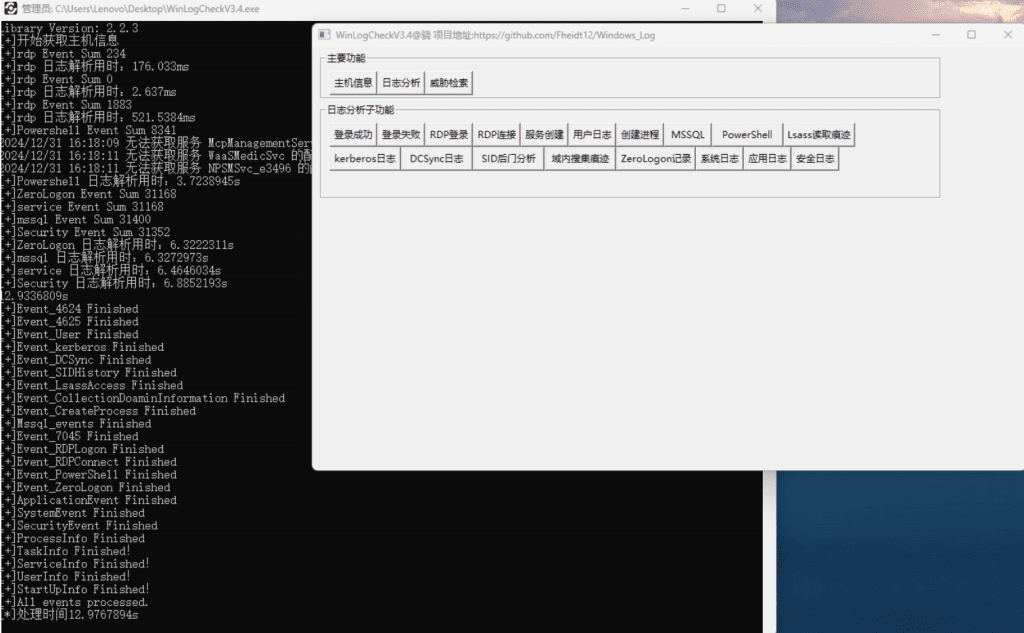Open PowerShell log analysis
The height and width of the screenshot is (633, 1024).
tap(747, 135)

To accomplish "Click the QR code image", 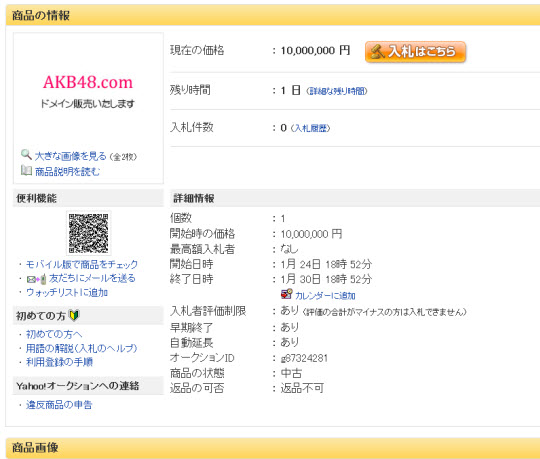I will (x=89, y=233).
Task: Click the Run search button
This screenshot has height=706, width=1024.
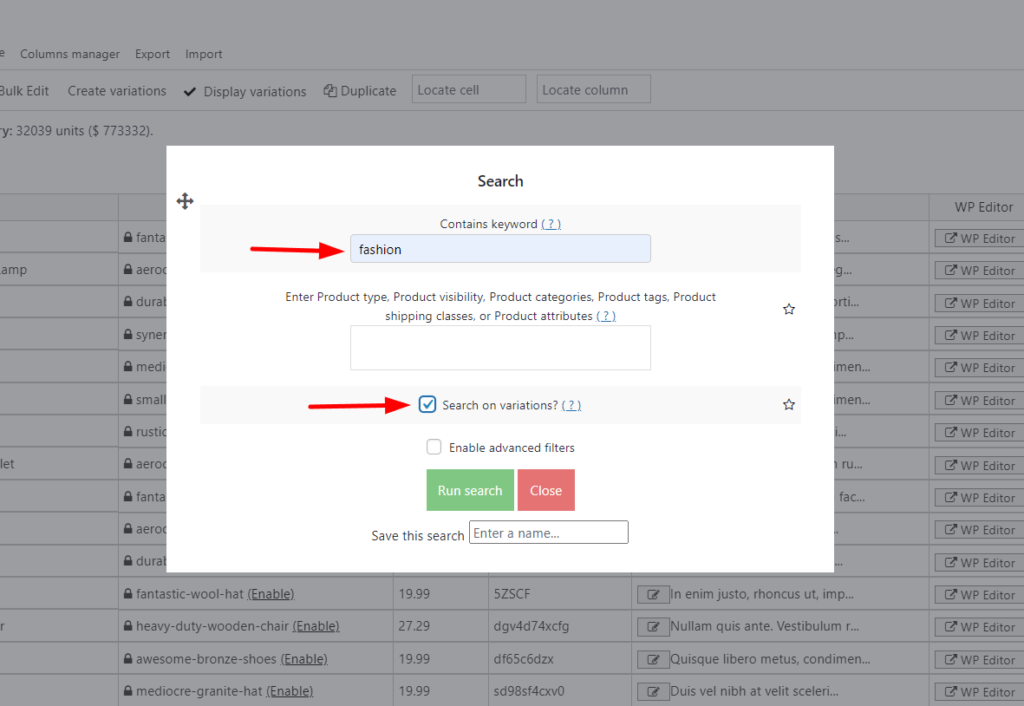Action: 470,490
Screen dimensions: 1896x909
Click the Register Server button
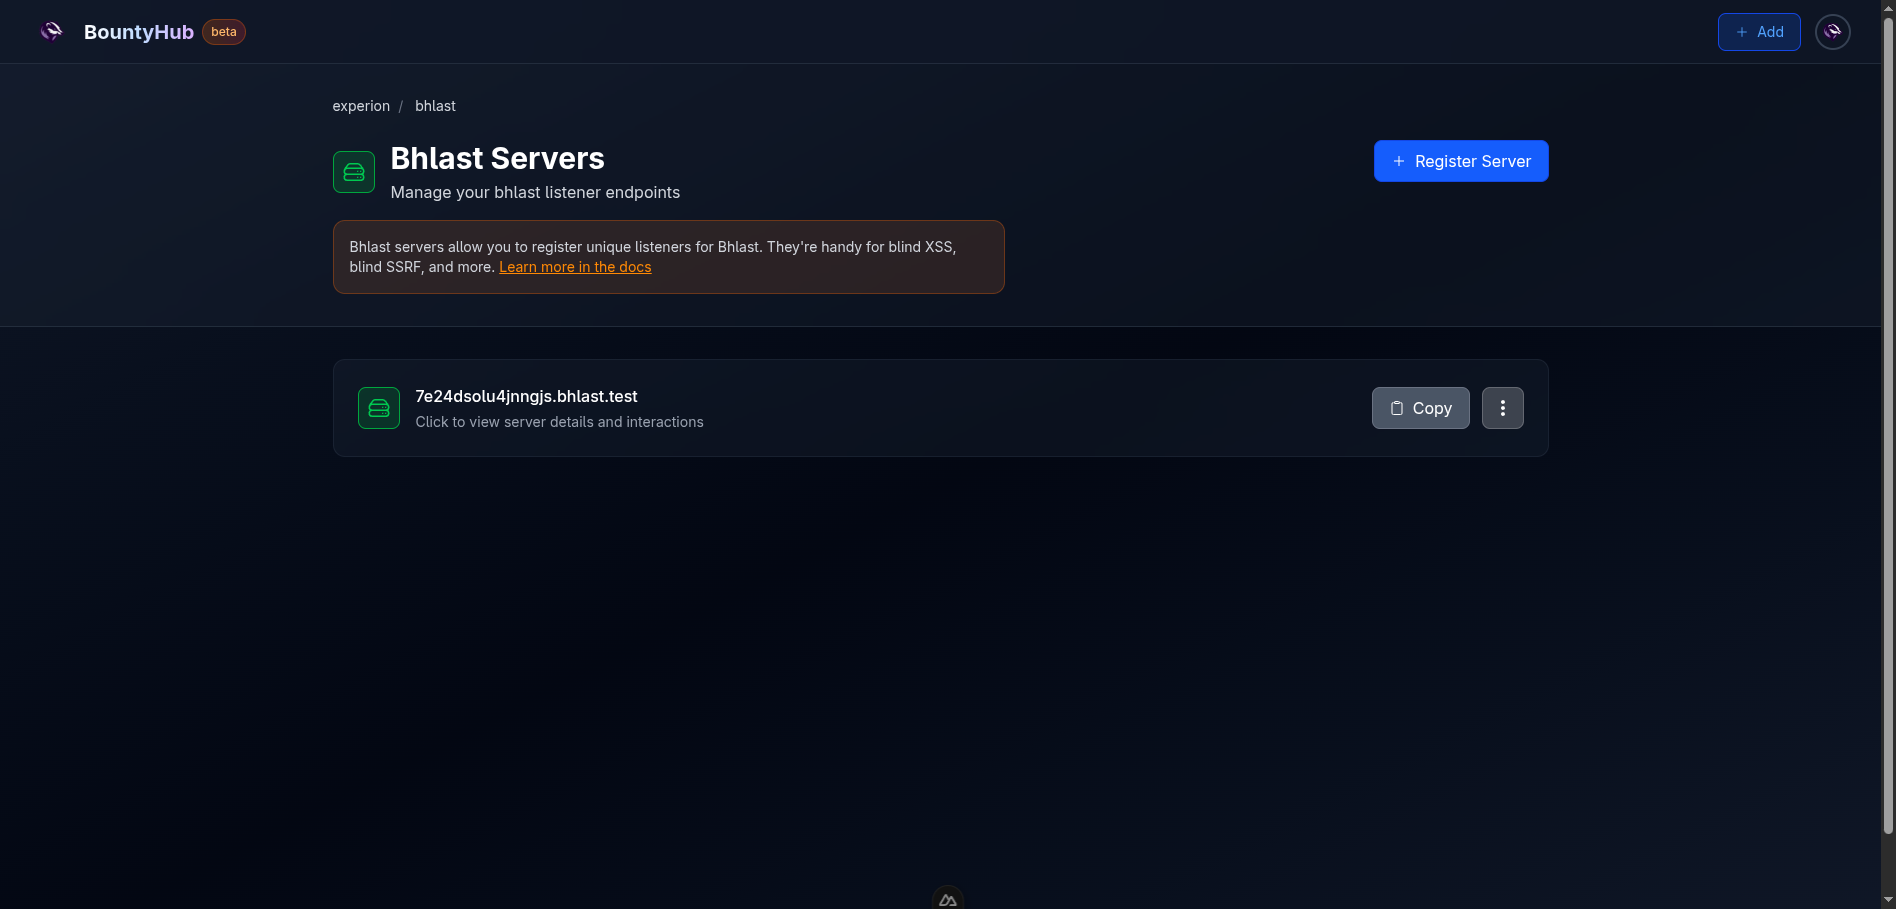click(x=1460, y=161)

> WHAT IS BEING ASKED
Rewrite everything from the row containing "Task: Click the Run search button" down to the last row, requests included, with 30 added to each coordinate in the answers. Leave the pictures out.

> EXERCISE OUTPUT
Task: Click the Run search button
This screenshot has height=706, width=1024.
Action: 500,520
Screen dimensions: 1896x909
Click the Register Server button
click(x=1490, y=191)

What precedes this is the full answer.